If you ask most priests about being called to priesthood, we will normally say it was God who called us and we have simply responded. It sounds holy, almost pious to say this and it needs to be explored in a language that is not wrapped up in Christian jargon or terminology. But the subject of God’s call and our response to that calls rings out from our readings today, in both the Old Testament and the Gospel.
We see how wonderfully in the Old Testament account Samuel conversing with the Lord as he ministers to Eli at the place where the ark of the Lord is kept. This young boy, given by his parents in the service of Yahweh, is going about his normal life when the Lord calls him. In the same way, Jesus calls both Philip and Nathanael in their daily life to be his followers. Called and followed, seeking and finding are richly intertwined into these relationships between God and his children that we ignore at our peril.
We learn from both Samuel and from Nathanael that God not only speak to us in the ordinary and the everyday routines of life but that he speaks to the young, as well as the old.
What is particularly fascinating is that Samuel, while going about his normal routine, brushing his teeth and getting ready for bed, responded to Eli and not the Lord the first two times.
He answered the one who he thought was calling him. Nathanael in the same way, looked to Philip for clarity when he should have looked to Jesus Christ.
Often in our lives we get so caught up in the here and now and in what is going on around us that we fail to hear the voice of God which quietly speaks into our lives.
We look to each other for clarity, for purpose, for encouragement for guidance over our lives.
There is nothing wrong with this. Friends and family are a great source of comfort and guidance, especially at this difficult time. But we as Christians must be open to hearing the voice of God which can happen in the normal routine of life.
Look busy, Jesus is coming, is that famous quote that we often see in gift shops but the essence of what it is says really does ring true for many of us, particularly for us in the church.
Granted, this is less so the case at the moment as we continue through another lockdown but even now in this difficult situation we long to fill our lives with things to do to alleviate boredom and silence.
Not only does God speak to us regardless of age or situation but he speaks to us regardless of our spiritual prowess or might. Our Lord longs to have a deeply personal and intimate relationship with each of us. Regardless of whether we think we are worthy of such intimacy or not. That is the remarkable thing about the Christian faith. God calls people like Samuel, Philip and Nathanael, like you and like me into a deeper relationship with him in order to reveal something of himself not only to us, but to others as well. If God couldn’t work with humans at all because of our unworthiness then he wouldn’t have worked with anyone.But he did and he does.
Our scriptures are littered with stories of how God engaged with his children and God rarely asked them if they were worthy to hear the voice of God.

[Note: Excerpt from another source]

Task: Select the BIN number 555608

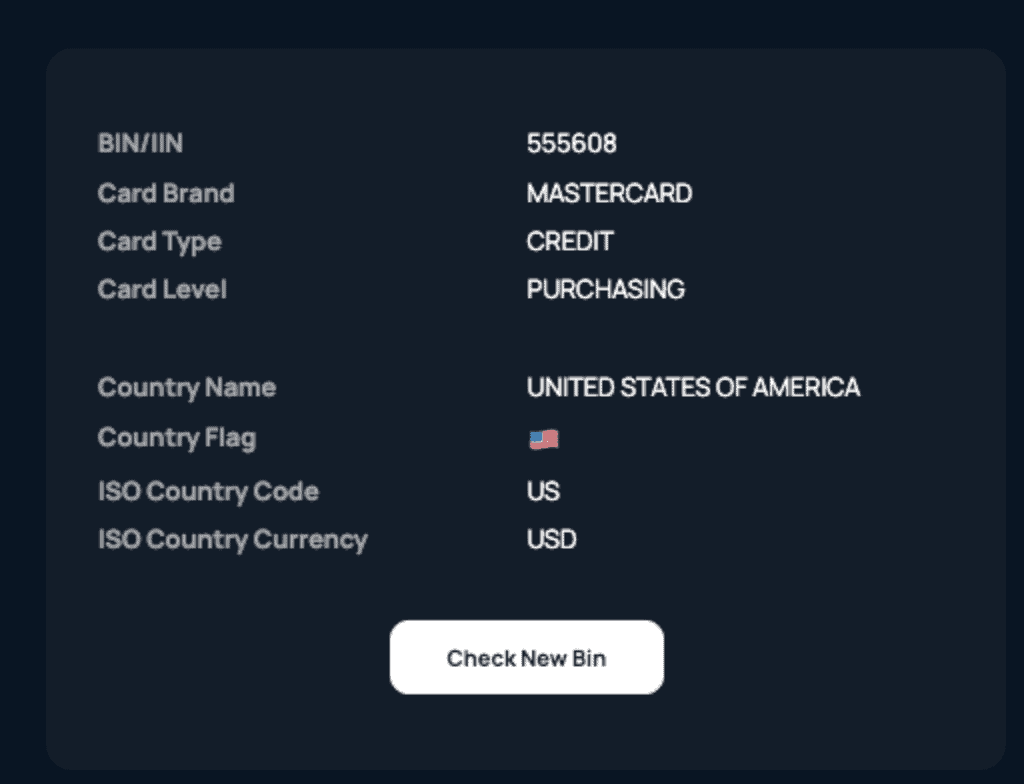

Jesus Christ didn’t ask Philip or Nathanael if they were worthy to converse with God, he just did it, he just asked ‘follow me’.
Brennan Manning wrote a great book called the ‘Ragamuffin Gospel’ in it he wrote:
“The child doesn’t have to struggle to get himself [or herself] in a good position for having a relationship with God; he doesn’t have to craft ingenious ways of explaining his position to Jesus; he doesn’t have to create a pretty face for himself; he doesn’t have to achieve any state of spiritual feeling or intellectual understanding or worthiness. All he [or she] has to do is accept the gift of the kingdom.”
As we journey on through these weeks and months of uncertainty and difficulty, where our routines have been thrown out of the window, be kind to yourself, be reminded that God calls each and every one of us in the uniqueness of our lives to follow him and to answer his call.
He calls us to a deeper understanding of what he desires for our lives, regardless of age, intellect or background.
May we each hold onto this story of Nathanael and Samuel this week ahead and be bold enough to follow where God leads and have the courage in our hearts to say ‘Speak Lord for your servant is listening.’